━━━ PROVIDED DATA
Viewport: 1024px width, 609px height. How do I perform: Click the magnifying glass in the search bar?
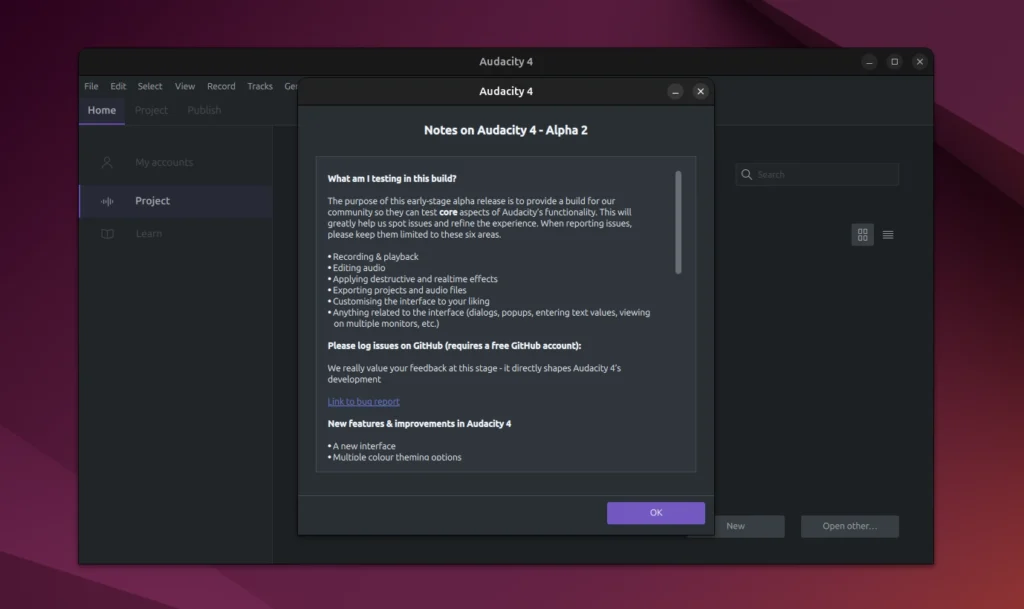pos(746,174)
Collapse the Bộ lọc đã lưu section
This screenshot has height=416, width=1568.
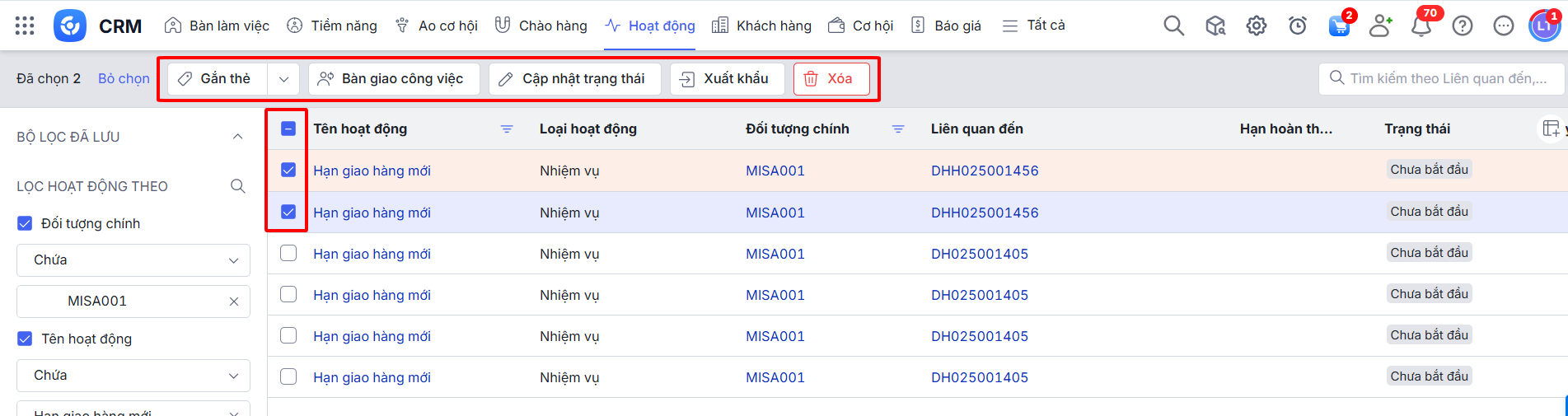click(x=237, y=137)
━━━━━━
TASK BRIEF
Arrange every entry above as a two-column CSV with the headers text and answer. Give one row per entry, with the entry's wording in the first column and its answer in the second, each field in double quotes and with line breaks replaced by spaces, and leave out the pictures.

EXPECTED ANSWER
text,answer
"Viewport: 1024px width, 609px height. How do I perform: Click the magnifying glass in the search bar?","pos(746,174)"
"Collapse the Bộ lọc đã lưu section This screenshot has height=416, width=1568.","click(x=237, y=137)"